Suppressing photoinduced charge recombination at the BiVO4∥NiOOH junction by sandwiching an oxygen vacancy layer for efficient photoelectrochemical water oxidation

Nickel oxyhydroxide (NiOOH) is regarded as one of the promising cocatalysts to enhance the catalytic performance of photoanodes but suffers from serious interfacial charge-carrier recombination at the photoanode parallel to NiOOH interface.
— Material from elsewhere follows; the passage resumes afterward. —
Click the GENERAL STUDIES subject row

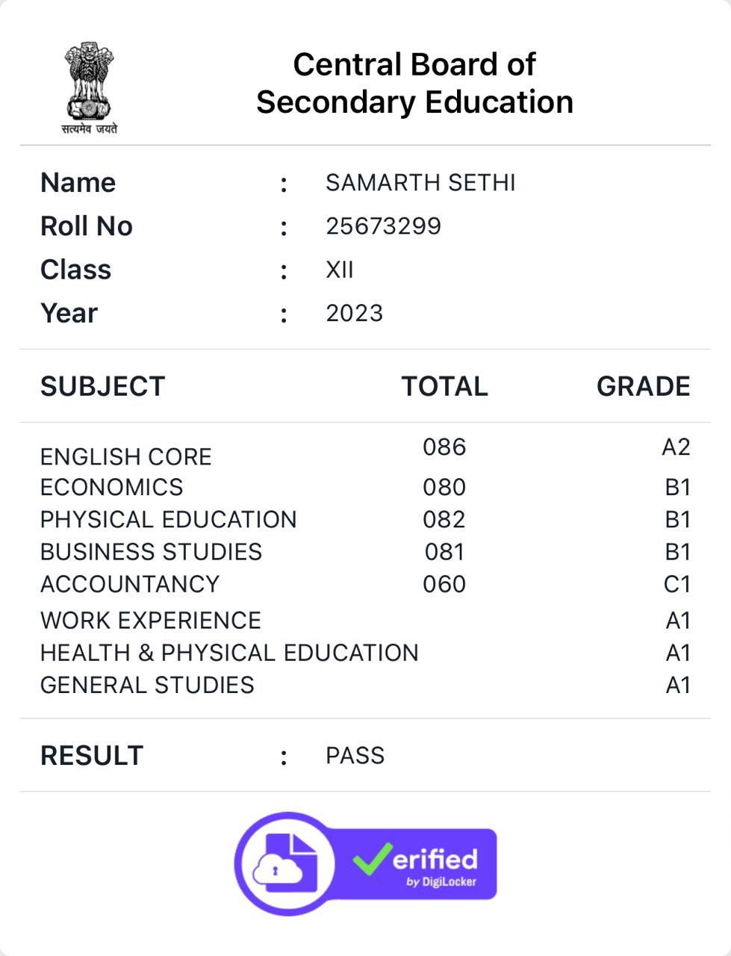365,685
In this work, surface-engineered BiVO4 photoanodes are fabricated by sandwiching an oxygen vacancy (O-vac) interlayer between BiVO4 and NiOOH. The surface O-vac interlayer is introduced on BiVO4 by a chemical reduction treatment using a mild reducing agent, sodium hypophosphite. The induced O-vac can alleviate the interfacial charge-carrier recombination at the BiVO4 parallel to NiOOH junction, resulting in efficient charge separation and transfer efficiencies, while an outer NiOOH layer is coated to prevent the O-vac layer from degradation. As a result, the as-prepared NiOOH-P-BiVO4 photoanode exhibits a high photocurrent density of 3.2 mA cm(-2) at 1.23 V vs. RHE under the irradiation of 100 mW/cm(2) AM 1.5G simulated sunlight, in comparison to those of bare BiVO4, P-BiVO4, and NiOOH-BiVO4 photoanodes (1.1, 2.1 and 2.3 mA cm(-2), respectively). In addition to the superior photoactivity, the 5-h amperometric measurements illustrate improved stability of the surface-engineered NiOOH-P-BiVO4 photoanode. Our work showcases the feasibility of combining cocatalysts with O-vac, for improved photoactivity and stability of photoelectrodes. (C) 2021 Elsevier Inc. All rights reserved.

Automated summary

Introducing an oxygen vacancy interlayer between BiVO4 and NiOOH can enhance the photocurrent density and stability of the photoanode.